# [Items listed in a dataset]
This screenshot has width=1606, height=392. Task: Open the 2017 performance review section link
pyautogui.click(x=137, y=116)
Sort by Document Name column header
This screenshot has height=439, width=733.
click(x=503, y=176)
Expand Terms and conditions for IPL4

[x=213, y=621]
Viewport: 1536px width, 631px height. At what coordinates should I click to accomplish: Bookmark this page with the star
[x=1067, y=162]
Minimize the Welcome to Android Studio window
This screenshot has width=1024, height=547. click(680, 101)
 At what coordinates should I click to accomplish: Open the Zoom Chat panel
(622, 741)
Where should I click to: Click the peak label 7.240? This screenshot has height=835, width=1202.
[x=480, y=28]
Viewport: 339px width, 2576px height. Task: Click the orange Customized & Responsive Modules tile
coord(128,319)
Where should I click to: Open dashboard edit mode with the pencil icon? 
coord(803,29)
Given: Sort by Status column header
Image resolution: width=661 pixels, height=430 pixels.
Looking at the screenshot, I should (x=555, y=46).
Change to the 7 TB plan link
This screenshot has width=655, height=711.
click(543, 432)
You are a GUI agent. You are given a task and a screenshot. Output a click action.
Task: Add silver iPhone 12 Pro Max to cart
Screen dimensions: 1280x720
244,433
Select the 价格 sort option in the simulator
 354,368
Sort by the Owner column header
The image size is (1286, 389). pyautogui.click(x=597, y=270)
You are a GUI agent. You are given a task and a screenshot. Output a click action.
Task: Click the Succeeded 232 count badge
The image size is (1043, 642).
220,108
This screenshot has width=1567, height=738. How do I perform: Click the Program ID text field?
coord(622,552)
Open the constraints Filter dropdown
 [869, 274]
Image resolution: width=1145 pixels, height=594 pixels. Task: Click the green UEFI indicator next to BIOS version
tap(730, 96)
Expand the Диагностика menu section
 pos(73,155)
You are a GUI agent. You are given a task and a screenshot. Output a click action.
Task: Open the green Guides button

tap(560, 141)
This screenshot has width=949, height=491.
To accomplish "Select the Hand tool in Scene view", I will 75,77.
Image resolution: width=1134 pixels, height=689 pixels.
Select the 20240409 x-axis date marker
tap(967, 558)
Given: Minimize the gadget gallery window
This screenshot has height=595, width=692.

# [Exercise objective]
In full and without alteration, repeat the records.

# [Solution to this exercise]
This screenshot has width=1606, height=392. Task: Open the 2017 performance review section link
pyautogui.click(x=137, y=116)
Sort by Document Name column header
This screenshot has height=439, width=733.
click(x=503, y=176)
Expand Terms and conditions for IPL4

[x=213, y=621]
Viewport: 1536px width, 631px height. At what coordinates should I click to accomplish: Bookmark this page with the star
[x=1067, y=162]
Minimize the Welcome to Android Studio window
This screenshot has width=1024, height=547. click(680, 101)
 At what coordinates should I click to accomplish: Open the Zoom Chat panel
(622, 741)
Where should I click to: Click the peak label 7.240? This screenshot has height=835, width=1202.
[x=480, y=28]
Viewport: 339px width, 2576px height. Task: Click the orange Customized & Responsive Modules tile
coord(128,319)
Where should I click to: Open dashboard edit mode with the pencil icon? 
coord(803,29)
Given: Sort by Status column header
Image resolution: width=661 pixels, height=430 pixels.
Looking at the screenshot, I should (x=555, y=46).
Change to the 7 TB plan link
This screenshot has width=655, height=711.
click(543, 432)
You are a GUI agent. You are given a task and a screenshot. Output a click action.
Task: Add silver iPhone 12 Pro Max to cart
Screen dimensions: 1280x720
244,433
Select the 价格 sort option in the simulator
 354,368
Sort by the Owner column header
The image size is (1286, 389). pyautogui.click(x=597, y=270)
You are a GUI agent. You are given a task and a screenshot. Output a click action.
Task: Click the Succeeded 232 count badge
The image size is (1043, 642).
220,108
This screenshot has width=1567, height=738. How do I perform: Click the Program ID text field?
coord(622,552)
Open the constraints Filter dropdown
 [869, 274]
Image resolution: width=1145 pixels, height=594 pixels. Task: Click the green UEFI indicator next to BIOS version
tap(730, 96)
Expand the Диагностика menu section
 pos(73,155)
You are a GUI agent. You are given a task and a screenshot. Output a click action.
Task: Open the green Guides button

tap(560, 141)
This screenshot has width=949, height=491.
To accomplish "Select the Hand tool in Scene view", I will 75,77.
Image resolution: width=1134 pixels, height=689 pixels.
Select the 20240409 x-axis date marker
tap(967, 558)
Given: Minimize the gadget gallery window
This screenshot has height=595, width=692.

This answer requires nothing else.